By Stella Yifan Xie and Saumya Vaishampayan

HONG KONG--Distress is spreading among Chinese corporate bonds.

Sinking prices in recent months have pushed dozens of Chinese companies' U.S.-dollar bonds into distressed territory, a sign of looming problems for investors and businesses as China's economy loses steam and its government struggles to channel financial aid to the private sector.

Emerging-markets debt has suffered broadly, but trade tensions, default fears and tighter credit in China have caused a deeper selloff in non-investment-grade, or junk, bonds from Chinese companies.

"China has become the most risky emerging market in terms of perception, " said Amy Kam, a bond investment manager at GAM Investments.

Bonds are generally considered distressed when their yields are more than 10 percentage points above those of comparable U.S. Treasurys. At these levels, investors see high default risk and want to be compensated for it. Bond yields rise when prices fall.

Collected material ::
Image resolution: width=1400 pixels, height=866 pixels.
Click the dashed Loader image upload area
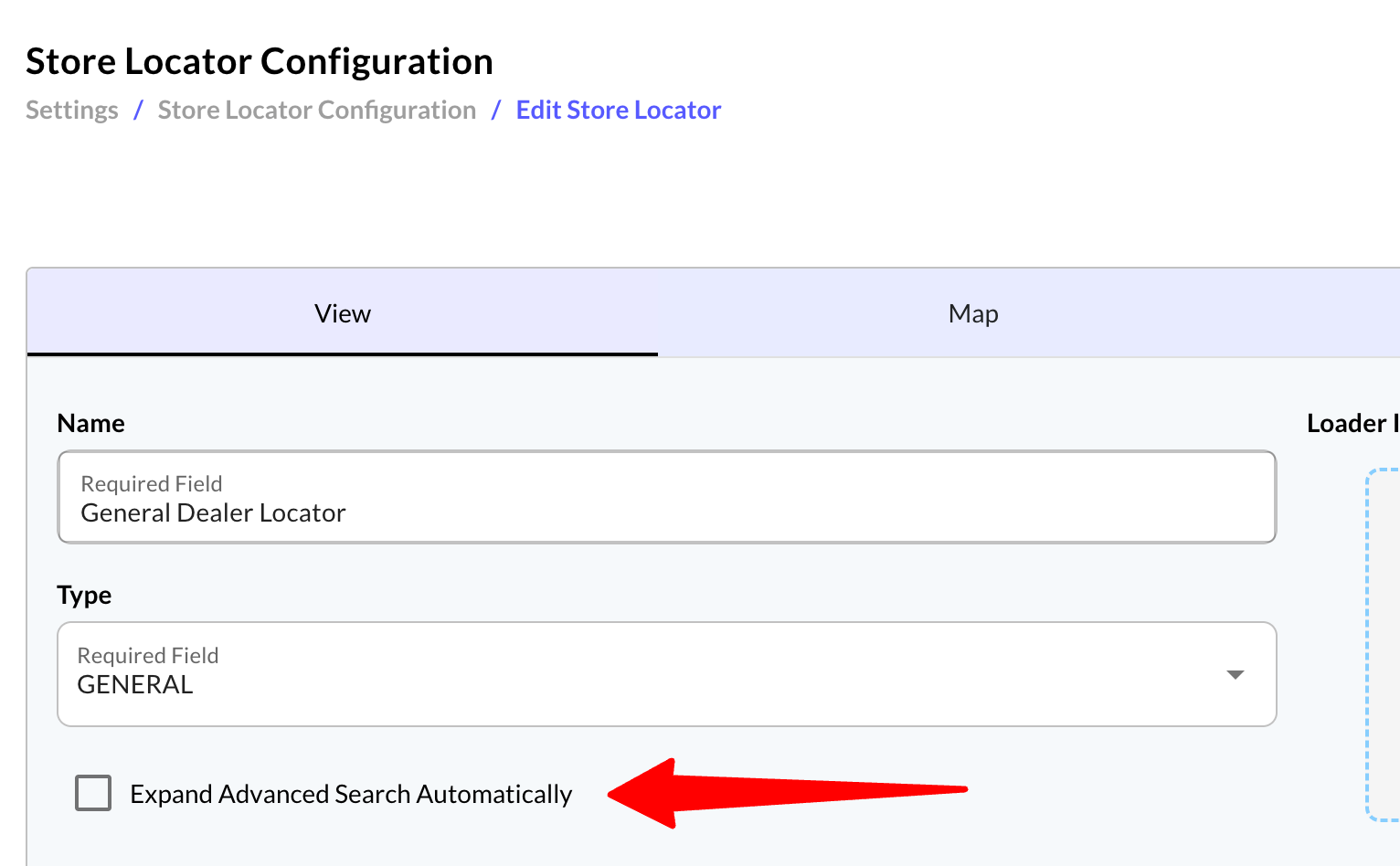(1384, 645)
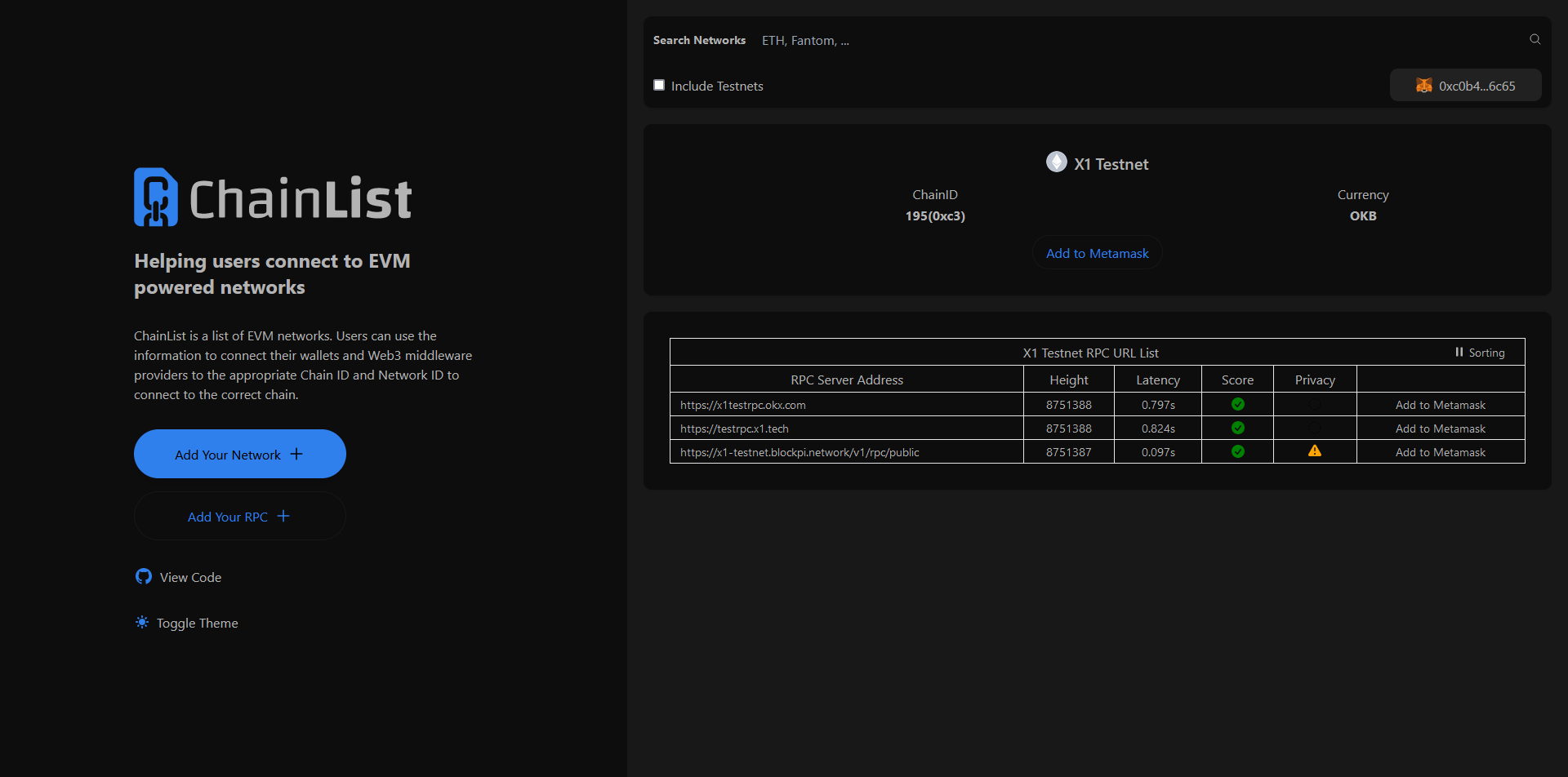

To-do list ::
[1] Can you write out the Chinese bonds text between "Emerging-markets debt has" and "at GAM Investments.", inclusive, replacing "junk" with "high-yield"?
[2] Which factors does the Chinese bonds text give as causing the deeper selloff in junk bonds from Chinese companies?
Nothing in the listing is needed here.

List of solutions ::
[1]
Emerging-markets debt has suffered broadly, but trade tensions, default fears and tighter credit in China have caused a deeper selloff in non-investment-grade, or high-yield, bonds from Chinese companies.

"China has become the most risky emerging market in terms of perception, " said Amy Kam, a bond investment manager at GAM Investments.

[2] Trade tensions, default fears and tighter credit in China.